Equivalences for the (2-)categories of monoids and unital semigroups
Xavier Mary
TL;DR
The paper develops a 2-categorical framework for monoids by replacing ${\mathbf{Mon}}$ with small categories carrying a unital, thin, complete strict factorization system, via the Schützenberger category ${\mathbb{D}}(M)$ and the reconstruction functor $\Sigma$. It proves a pair of adjoint equivalences ${\mathbb{D}} \dashv {\Sigma}$ that realize ${\mathbf{Mon}} \simeq {\mathbf{uc-CSFS}}$ and ${\mathbf{Mon_s}} \simeq {\mathbf{uc-CSFS_s}}$, enabling a 2-categorical Morita theory.
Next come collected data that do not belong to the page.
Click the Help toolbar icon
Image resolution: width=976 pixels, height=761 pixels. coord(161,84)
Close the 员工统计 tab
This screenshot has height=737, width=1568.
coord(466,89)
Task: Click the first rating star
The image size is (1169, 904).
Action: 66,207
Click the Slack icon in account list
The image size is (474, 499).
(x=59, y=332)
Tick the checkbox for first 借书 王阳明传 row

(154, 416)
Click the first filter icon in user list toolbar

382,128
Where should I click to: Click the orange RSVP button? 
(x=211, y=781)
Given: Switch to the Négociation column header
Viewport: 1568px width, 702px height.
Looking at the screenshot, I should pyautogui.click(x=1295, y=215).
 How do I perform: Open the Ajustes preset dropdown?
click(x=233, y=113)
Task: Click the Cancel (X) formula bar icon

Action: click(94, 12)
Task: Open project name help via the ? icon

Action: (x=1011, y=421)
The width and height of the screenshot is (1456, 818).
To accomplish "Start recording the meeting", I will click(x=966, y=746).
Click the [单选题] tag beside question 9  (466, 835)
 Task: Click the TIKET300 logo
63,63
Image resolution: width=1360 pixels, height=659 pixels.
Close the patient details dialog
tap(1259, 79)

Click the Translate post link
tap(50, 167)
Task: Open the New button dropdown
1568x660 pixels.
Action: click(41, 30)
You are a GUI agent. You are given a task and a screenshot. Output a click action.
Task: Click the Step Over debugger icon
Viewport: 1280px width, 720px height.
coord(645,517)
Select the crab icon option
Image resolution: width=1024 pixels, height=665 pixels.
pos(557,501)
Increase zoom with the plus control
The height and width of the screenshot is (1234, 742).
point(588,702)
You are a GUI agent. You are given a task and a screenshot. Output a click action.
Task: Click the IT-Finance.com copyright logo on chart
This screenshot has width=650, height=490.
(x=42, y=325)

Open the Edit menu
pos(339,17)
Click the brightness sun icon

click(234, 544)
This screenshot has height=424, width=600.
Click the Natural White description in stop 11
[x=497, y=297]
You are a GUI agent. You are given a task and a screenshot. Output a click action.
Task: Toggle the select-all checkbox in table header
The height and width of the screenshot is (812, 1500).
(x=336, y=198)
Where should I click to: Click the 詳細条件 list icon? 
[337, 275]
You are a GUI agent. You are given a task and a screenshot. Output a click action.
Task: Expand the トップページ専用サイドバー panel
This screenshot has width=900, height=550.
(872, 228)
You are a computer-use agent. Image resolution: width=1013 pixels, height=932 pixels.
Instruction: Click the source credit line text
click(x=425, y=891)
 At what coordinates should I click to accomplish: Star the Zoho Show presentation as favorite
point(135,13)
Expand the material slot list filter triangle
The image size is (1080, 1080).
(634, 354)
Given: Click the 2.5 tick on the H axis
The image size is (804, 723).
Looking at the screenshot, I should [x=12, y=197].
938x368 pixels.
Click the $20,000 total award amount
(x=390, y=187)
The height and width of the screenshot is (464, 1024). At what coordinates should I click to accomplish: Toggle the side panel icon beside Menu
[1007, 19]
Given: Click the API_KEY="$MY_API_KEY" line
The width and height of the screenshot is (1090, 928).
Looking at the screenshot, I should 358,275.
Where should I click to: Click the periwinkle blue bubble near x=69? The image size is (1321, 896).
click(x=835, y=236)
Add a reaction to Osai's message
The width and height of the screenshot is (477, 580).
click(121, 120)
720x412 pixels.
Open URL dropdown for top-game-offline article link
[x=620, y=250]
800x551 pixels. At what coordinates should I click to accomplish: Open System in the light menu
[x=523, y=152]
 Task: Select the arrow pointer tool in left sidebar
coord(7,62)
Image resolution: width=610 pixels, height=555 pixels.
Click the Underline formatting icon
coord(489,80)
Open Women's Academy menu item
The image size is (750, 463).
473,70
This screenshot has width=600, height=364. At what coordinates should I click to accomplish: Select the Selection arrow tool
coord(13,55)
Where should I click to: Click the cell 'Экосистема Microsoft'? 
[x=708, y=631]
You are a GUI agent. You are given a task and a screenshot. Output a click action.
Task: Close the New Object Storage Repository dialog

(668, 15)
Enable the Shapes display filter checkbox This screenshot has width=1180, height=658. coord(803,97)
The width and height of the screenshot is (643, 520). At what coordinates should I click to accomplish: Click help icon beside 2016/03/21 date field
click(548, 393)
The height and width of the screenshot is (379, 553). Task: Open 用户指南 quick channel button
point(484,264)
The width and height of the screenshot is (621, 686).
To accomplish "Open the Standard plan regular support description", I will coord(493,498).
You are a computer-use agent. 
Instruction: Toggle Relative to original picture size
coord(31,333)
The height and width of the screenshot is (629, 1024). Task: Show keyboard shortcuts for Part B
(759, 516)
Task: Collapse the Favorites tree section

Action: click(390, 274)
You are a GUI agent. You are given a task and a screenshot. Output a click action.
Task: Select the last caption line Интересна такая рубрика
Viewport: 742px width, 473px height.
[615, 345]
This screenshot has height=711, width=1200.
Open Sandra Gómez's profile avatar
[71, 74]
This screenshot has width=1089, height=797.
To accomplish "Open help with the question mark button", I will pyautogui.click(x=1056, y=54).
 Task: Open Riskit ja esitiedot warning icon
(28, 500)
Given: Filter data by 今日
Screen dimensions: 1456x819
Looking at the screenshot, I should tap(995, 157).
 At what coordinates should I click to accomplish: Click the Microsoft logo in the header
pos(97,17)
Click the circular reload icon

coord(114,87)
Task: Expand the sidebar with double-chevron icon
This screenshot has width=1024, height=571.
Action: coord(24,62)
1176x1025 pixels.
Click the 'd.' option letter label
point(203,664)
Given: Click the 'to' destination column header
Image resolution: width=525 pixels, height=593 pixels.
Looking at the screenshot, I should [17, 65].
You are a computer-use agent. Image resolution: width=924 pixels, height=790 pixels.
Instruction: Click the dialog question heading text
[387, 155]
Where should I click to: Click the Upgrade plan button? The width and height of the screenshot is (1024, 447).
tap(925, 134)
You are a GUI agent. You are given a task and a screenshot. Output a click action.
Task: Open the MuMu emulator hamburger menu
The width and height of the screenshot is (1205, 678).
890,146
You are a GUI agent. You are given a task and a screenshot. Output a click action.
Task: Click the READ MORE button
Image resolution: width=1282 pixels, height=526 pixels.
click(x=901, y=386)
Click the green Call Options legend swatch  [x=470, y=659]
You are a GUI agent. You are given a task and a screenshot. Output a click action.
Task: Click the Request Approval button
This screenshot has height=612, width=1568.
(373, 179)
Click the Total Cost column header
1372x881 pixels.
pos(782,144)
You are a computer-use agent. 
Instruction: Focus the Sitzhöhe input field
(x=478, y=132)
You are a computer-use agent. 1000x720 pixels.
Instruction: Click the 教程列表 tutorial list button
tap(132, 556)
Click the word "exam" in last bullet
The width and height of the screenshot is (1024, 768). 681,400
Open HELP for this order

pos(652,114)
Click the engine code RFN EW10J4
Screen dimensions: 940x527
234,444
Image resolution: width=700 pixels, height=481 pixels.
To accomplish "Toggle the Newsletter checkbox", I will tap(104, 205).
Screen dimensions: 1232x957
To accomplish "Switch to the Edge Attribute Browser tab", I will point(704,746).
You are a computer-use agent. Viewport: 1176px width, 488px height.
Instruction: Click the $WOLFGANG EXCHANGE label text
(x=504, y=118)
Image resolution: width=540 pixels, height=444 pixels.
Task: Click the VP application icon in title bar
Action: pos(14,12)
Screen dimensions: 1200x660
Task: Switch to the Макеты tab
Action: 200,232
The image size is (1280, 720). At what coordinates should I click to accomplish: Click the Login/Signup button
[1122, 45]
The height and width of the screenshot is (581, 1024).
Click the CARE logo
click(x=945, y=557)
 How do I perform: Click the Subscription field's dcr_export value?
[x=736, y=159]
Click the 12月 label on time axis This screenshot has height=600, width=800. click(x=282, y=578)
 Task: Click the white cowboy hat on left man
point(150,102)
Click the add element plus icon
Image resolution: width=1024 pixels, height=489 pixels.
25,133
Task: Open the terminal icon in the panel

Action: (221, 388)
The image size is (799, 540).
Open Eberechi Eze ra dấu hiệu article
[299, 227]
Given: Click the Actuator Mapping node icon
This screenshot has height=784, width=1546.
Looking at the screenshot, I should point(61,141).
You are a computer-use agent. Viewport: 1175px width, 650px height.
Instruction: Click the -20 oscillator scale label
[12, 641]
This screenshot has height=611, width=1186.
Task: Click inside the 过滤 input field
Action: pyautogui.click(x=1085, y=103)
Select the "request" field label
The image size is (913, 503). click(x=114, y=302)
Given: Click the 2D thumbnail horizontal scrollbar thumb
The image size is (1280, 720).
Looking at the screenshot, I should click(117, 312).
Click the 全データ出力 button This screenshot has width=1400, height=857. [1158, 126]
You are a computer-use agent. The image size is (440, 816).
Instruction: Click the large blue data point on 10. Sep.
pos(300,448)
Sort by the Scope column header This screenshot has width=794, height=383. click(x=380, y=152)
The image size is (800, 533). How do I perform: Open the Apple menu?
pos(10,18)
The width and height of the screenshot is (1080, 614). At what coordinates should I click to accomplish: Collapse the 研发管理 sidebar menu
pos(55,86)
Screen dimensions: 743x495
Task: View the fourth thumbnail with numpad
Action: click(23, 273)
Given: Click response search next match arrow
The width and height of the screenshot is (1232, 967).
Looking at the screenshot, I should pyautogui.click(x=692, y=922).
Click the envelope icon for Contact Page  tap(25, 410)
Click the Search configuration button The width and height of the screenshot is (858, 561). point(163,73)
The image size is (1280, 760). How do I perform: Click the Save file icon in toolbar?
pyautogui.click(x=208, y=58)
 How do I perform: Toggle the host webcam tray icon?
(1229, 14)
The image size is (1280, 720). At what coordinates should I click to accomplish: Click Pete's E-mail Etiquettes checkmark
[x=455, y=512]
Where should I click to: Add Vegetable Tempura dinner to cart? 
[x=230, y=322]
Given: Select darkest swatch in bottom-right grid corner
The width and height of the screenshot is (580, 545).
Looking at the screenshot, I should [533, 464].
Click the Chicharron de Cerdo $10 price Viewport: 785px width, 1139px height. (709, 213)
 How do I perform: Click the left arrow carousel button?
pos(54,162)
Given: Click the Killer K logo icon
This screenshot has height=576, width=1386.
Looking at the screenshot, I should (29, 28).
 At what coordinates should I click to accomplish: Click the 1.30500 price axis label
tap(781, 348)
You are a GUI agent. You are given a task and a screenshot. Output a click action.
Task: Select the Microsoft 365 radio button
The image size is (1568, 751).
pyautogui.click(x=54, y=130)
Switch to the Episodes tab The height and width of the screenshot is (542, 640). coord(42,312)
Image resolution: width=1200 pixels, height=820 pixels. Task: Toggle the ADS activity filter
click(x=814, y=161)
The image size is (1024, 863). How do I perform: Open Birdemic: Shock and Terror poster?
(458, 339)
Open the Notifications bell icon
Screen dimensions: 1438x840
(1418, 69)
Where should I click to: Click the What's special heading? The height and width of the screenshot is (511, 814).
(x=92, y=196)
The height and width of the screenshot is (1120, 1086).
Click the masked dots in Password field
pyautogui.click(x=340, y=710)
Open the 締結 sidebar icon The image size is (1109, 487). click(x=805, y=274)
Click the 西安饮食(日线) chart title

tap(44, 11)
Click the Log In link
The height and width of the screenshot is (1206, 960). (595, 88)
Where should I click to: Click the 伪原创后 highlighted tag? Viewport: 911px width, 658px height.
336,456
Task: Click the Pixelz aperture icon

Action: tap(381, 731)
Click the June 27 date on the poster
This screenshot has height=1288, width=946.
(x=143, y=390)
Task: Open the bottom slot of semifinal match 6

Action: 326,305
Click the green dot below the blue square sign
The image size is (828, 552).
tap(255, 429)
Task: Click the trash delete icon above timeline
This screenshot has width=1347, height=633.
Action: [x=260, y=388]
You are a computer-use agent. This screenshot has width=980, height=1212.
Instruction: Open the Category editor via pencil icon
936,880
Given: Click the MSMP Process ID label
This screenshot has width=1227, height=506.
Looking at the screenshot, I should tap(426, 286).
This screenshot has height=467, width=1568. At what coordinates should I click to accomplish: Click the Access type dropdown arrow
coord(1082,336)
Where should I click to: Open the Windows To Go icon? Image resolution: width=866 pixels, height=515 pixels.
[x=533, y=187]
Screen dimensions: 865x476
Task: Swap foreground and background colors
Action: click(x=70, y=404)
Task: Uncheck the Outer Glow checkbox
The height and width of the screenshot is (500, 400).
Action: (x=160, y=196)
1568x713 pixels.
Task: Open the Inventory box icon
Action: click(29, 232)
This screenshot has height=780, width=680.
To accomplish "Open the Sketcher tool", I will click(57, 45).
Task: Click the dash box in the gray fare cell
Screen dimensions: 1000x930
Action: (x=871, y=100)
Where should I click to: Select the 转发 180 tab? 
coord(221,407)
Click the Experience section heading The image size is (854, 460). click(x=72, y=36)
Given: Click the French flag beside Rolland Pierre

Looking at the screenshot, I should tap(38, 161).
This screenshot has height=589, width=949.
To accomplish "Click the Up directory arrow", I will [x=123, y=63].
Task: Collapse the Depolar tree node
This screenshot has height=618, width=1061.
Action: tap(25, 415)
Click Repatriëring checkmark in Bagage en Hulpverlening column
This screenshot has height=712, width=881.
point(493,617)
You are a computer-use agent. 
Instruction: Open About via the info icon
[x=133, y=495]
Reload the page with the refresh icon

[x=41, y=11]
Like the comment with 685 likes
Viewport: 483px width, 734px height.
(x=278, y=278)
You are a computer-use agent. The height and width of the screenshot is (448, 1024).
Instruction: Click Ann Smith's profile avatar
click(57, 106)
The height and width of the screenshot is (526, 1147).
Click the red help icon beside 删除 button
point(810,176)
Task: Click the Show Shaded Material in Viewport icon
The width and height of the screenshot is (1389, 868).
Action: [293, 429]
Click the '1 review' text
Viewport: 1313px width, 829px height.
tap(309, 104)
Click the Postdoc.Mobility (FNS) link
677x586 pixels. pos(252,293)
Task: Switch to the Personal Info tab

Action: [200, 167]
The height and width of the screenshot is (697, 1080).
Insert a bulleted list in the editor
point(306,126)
Natural transformations (2-cells) between semi-pointed functors correspond to intertwining elements (conjugations), yielding a robust notion of Morita equivalence in the 2-category ${\mathbf{Mon_s^2}}$. The main contribution is that adjoint equivalences in this 2-category precisely recover Morita equivalence of monoids, with explicit constructions using idempotents $e$ to produce equivalences between $M$ and $eMe$; this provides a direct, elementary 2-categorical account of Morita theory beyond topos-theoretic approaches.
Abstract
We construct a category equivalent to the category $\mathbf{Mon}$ of monoids and monoid homomorphisms, based on categories with strict factorization systems. This equivalence is then extended to the category $\mathbf{Mon_s}$ of unital semigroups and semigroup homomorphisms. By introducing suitable natural transformations, we turn these equivalences into 2-equivalences between 2-categories. The 2-category $\mathbf{Mon_s^2}$ constructed this way proves the good one to study Morita equivalence of monoids.